-- start Data lines --

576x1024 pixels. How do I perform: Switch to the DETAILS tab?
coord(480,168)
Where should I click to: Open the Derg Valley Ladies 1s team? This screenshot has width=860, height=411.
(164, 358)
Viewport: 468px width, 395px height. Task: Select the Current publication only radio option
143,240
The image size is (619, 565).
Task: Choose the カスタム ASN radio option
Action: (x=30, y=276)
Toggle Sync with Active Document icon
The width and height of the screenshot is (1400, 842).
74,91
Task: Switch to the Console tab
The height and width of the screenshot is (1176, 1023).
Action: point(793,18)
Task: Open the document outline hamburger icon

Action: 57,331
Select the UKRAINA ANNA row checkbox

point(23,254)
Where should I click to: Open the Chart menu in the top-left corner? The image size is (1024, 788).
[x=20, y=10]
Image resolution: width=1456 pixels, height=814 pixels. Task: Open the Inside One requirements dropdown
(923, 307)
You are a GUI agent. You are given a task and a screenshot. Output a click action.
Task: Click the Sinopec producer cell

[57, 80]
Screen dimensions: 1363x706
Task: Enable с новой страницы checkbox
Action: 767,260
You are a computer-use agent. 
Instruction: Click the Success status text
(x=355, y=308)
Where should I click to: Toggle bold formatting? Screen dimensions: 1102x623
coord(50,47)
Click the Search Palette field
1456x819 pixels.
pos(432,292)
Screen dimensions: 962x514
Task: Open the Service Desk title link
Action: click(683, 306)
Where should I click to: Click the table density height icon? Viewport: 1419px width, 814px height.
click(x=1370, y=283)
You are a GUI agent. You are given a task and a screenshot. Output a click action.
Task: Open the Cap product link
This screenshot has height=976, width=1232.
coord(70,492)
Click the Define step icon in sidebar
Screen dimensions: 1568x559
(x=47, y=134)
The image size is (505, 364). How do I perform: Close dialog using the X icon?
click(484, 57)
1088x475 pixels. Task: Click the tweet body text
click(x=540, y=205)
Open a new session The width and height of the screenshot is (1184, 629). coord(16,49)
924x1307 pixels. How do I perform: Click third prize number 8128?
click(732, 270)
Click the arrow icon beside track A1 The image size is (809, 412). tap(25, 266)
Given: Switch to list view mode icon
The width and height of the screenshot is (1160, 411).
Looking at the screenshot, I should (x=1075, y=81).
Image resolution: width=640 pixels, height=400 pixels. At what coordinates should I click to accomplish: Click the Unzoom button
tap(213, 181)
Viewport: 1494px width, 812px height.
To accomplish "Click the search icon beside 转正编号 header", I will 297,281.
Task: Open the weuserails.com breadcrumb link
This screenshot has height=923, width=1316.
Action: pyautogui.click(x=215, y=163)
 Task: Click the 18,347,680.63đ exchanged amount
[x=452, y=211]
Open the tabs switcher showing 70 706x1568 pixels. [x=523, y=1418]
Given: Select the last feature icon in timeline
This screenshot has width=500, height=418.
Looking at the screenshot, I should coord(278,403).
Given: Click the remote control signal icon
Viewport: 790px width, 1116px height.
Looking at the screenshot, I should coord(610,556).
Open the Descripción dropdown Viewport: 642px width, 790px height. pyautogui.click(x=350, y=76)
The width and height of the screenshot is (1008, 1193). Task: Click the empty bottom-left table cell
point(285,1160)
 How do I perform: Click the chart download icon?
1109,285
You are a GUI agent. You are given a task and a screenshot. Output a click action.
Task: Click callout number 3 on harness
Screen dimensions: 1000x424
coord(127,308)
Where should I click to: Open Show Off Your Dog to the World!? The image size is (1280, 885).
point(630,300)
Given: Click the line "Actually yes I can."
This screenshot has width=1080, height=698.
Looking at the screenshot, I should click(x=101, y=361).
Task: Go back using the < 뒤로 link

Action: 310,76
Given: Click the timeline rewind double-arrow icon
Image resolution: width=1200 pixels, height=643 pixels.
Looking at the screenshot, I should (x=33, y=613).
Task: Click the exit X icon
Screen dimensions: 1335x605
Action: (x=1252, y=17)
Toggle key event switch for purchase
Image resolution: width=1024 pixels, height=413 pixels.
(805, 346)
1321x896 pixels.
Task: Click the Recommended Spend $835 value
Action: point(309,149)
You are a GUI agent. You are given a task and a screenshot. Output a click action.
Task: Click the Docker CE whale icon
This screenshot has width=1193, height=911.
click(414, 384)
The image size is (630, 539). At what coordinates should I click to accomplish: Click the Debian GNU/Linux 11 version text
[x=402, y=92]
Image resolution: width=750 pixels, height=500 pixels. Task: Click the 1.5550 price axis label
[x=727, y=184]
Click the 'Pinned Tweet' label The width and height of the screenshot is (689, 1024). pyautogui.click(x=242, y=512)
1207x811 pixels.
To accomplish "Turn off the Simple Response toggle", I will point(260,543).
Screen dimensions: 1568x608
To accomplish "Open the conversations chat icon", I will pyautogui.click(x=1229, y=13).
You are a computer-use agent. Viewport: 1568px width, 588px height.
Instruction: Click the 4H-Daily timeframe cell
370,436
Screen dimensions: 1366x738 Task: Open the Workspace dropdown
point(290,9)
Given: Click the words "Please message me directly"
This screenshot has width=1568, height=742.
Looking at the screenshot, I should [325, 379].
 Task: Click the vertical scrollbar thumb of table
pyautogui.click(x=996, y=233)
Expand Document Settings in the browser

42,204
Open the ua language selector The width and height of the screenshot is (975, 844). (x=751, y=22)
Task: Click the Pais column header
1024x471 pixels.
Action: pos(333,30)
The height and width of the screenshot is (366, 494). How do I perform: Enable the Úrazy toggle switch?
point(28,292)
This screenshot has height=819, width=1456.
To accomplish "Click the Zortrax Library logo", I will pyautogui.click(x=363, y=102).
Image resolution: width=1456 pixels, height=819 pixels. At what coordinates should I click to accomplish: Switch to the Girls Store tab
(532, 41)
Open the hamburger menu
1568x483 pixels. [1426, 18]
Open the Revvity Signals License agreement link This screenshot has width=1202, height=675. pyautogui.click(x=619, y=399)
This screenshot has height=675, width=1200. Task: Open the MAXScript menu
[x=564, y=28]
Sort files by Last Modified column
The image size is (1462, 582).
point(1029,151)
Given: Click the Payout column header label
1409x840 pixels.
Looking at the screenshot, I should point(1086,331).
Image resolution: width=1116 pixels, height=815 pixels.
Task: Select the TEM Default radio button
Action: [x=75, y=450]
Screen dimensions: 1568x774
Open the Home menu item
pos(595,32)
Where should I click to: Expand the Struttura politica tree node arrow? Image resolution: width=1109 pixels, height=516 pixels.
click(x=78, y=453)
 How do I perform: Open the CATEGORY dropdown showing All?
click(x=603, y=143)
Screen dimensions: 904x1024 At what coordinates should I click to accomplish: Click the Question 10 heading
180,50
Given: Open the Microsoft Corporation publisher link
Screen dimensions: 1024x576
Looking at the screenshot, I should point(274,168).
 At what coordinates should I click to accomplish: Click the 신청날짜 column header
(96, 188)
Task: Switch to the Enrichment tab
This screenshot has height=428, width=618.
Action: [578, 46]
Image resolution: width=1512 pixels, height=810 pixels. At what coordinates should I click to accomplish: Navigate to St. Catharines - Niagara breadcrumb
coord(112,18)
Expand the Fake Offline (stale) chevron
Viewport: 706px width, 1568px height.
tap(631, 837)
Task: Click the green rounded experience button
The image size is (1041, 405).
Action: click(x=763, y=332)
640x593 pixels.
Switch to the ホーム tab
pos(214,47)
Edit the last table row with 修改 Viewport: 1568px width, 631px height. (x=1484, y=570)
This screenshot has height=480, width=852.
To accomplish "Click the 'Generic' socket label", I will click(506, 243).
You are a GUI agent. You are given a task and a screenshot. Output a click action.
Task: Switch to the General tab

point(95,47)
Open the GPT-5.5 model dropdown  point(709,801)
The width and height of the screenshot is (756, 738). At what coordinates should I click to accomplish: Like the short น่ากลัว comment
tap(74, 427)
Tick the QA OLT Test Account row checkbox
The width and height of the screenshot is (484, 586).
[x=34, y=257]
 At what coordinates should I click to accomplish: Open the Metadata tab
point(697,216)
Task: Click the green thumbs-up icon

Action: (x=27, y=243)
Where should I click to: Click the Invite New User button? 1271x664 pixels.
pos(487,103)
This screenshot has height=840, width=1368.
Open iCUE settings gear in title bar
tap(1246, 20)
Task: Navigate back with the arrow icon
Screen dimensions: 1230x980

-- end Data lines --

== Goal of the exercise ==
Please reproduce the material above from the line containing "The image size is (630, 539)." through the line containing "[x=727, y=184]", with both of those lines included, and give nothing else.

== Solution to the exercise ==
The image size is (630, 539). At what coordinates should I click to accomplish: Click the Debian GNU/Linux 11 version text
[x=402, y=92]
Image resolution: width=750 pixels, height=500 pixels. Task: Click the 1.5550 price axis label
[x=727, y=184]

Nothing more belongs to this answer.